Okay, this is Connie and it’s my week to write a little something, so I was thinking about how I didn’t go to church this past Sunday. Instead I chose to stay at home and lay around the house with my boyfriend. We watched a little television. I read the newspaper and we did plenty of “sinning”, if you know what I mean. I had a good time. I thoroughly enjoyed myself.
I must admit that I did feel a tinge of guilt about missing Sunday service. It’s not something that I do often. I’m a a widow in my sixties, born and raised in the south. I’m from a generation when going to church every Sunday was mandatory. Everything we did revolved around the church and that didn’t change when my late husband and I moved to the north. I’m a member of the church choir. I go to bible study now and then. I am a card carrying member of the southern Baptist tradition. Yet I am sitting here wondering why do I go to church?

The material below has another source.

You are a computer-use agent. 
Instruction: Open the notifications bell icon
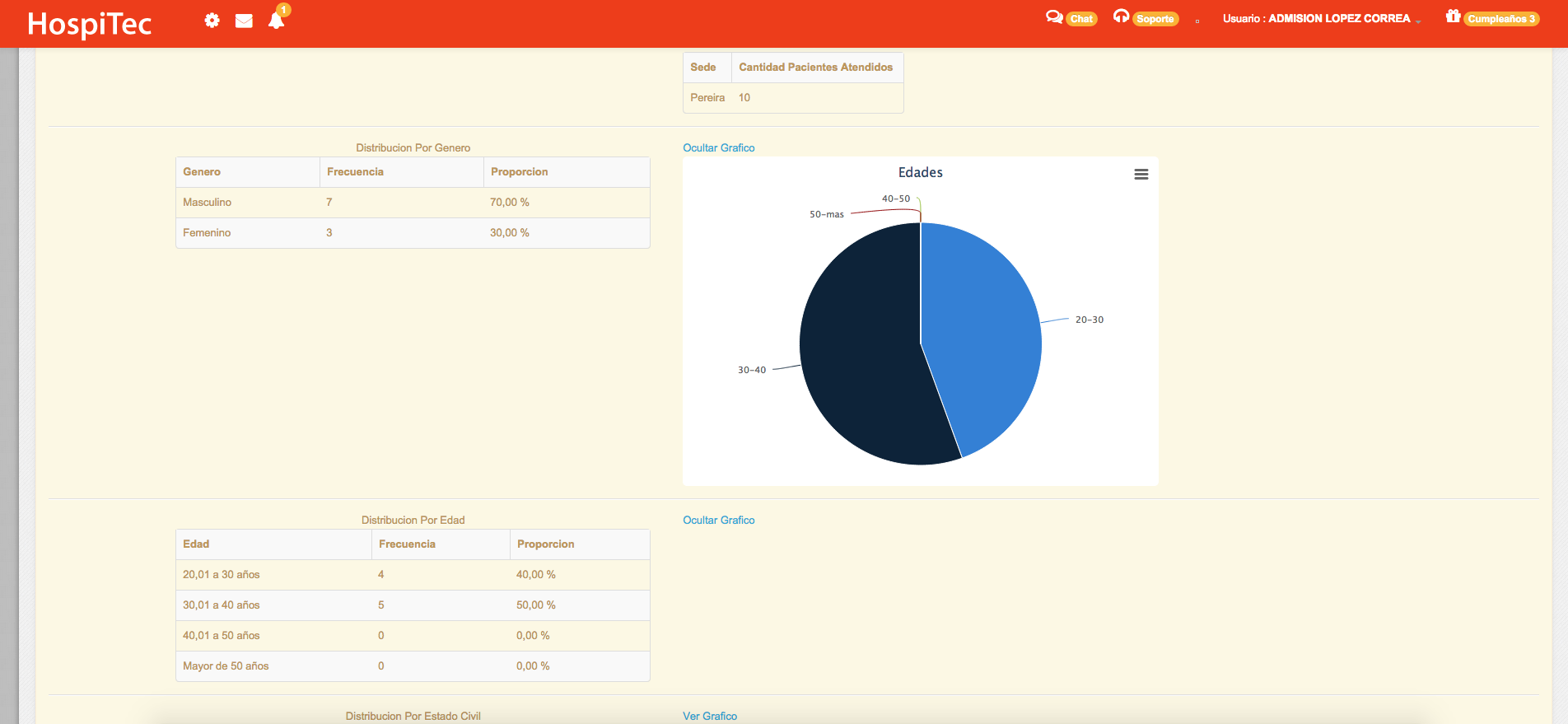pos(276,21)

Sometimes the services can be so boring. There are the sermons that can put you to sleep, or the fire and brimstone sermons that can scare you to death. There are the solos that are sung off key and the gossips who talk about everybody. There are the better-than-thou-art Christians who judge, and the ministers who admonish, when they’re not begging for money or chastising you about keeping up with your tithes. Why does anybody go to church? It is an intriguing question and there must be a million different answers.
To some church attendance is the reinforcement of their faith in a Higher Power. To others it simply soothes their souls to hear the Word of God. Then there are those who are following the directives of one of God’s Commandments that states that we should remember the Sabbath and keep it holy. However, that same commandment goes on to say that we’re not supposed to work on Sundays either. Of course that part is totally ignored by the vast majority of Christians, which means that only half of that Commandment is obeyed by the majority of us.

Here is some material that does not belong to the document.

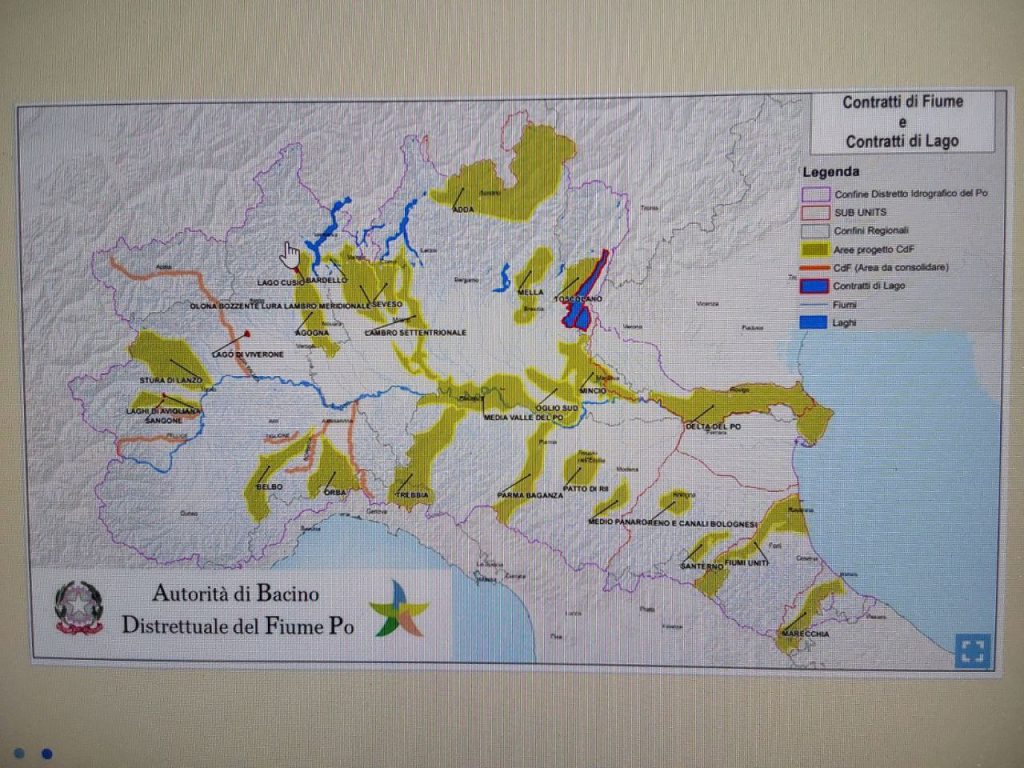Click the colorful pinwheel star logo
Screen dimensions: 1024x768
(x=398, y=608)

That got me to thinking about how many of the Commandments I have broken over the years in spite of my church attendance. I reviewed a list of them the other day and of the Ten Commandments so far I’ve broken five and honored five. That means that I’m holding at 50%.
I haven’t put another god before him. I haven’t killed anybody. I’ve honored my parents and I haven’t committed adultery. I also haven’t borne false witness against a neighbor—although the last one is debatable since my friends and I have been sued for slander, but the woman who filed the charges is a lying heifer, so I doubt if that counts. Oh, and I really haven’t stolen from anybody, except when I was a kid I did lift some penny candy from the Five & Dime store on a dare. I guess that counts. Anyway, if I compare my rate of Commandment breaking to that of the rest of the people in this country then I haven’t done badly. I’m probably average. That 50/50 thing is one of the reasons that I go to church, that and fornication outside of marriage.
Now we all know that’s a sin. That’s not one of the commandments, but it says not to do it in the bible. Yet, that’s probably the most widely disregarded sin in this nation. I doubt if many of us are going to give that particular sin up any time soon, and committing it on a regular basis certainly isn’t keeping anybody from going to church. Perhaps that’s the main reason that we attend. We know that nobody is perfect, and we’re all trying to become better people in spite of our moral ambiguity, so when our time is up we can plead our case.
Anyway, muse on that. I’ll see you in church this Sunday—maybe.